- EXERCISE -
Among the entries below, how many lines contain the string "icon"? Only the number, please.

⁂

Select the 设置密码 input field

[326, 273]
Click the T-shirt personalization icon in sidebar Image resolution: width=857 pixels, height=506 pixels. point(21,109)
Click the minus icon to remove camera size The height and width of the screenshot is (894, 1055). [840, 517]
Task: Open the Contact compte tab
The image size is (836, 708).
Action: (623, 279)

⁂

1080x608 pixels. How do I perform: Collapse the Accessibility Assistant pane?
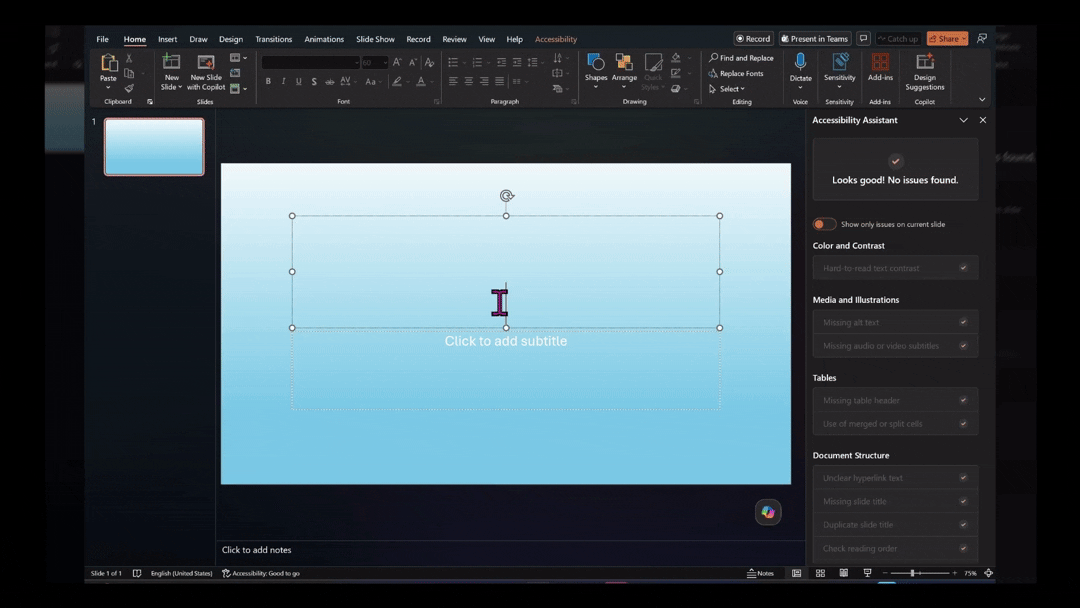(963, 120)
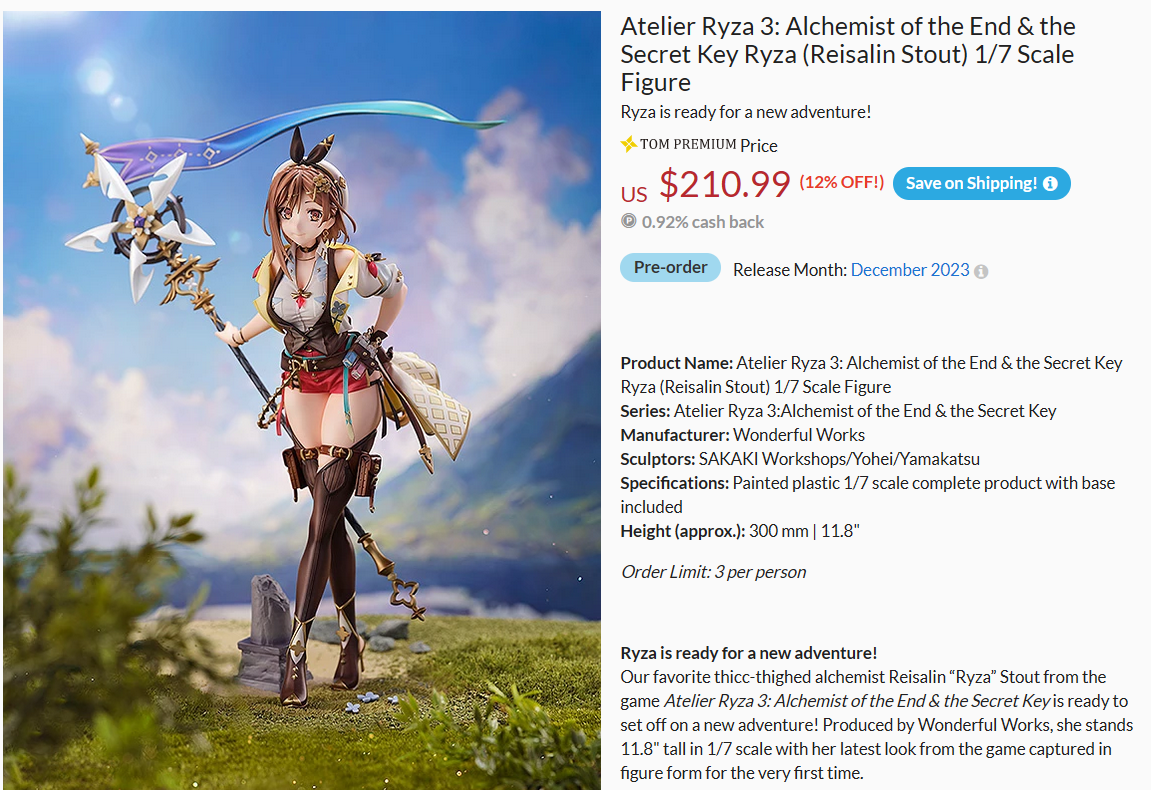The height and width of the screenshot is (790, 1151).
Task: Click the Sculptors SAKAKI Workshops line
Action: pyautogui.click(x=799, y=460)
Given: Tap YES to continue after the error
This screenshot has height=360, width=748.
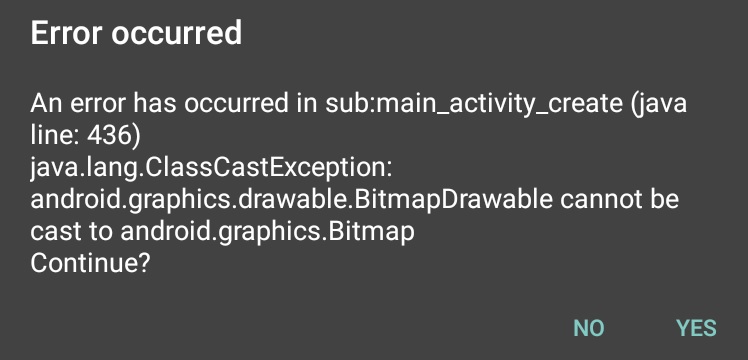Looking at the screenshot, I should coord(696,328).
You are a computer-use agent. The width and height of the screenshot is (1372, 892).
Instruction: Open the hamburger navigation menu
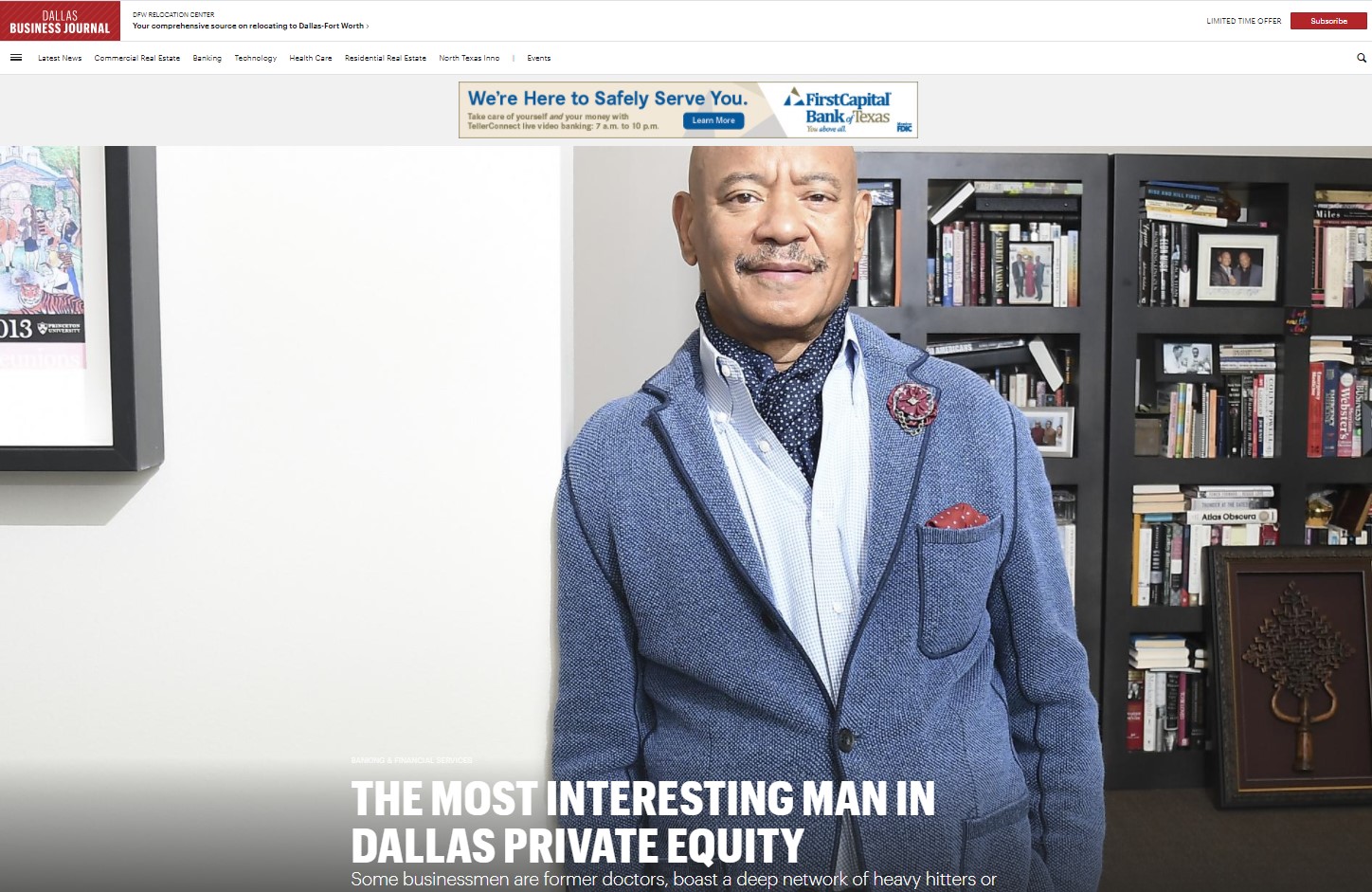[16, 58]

⁂

- FINAL ANSWER -
2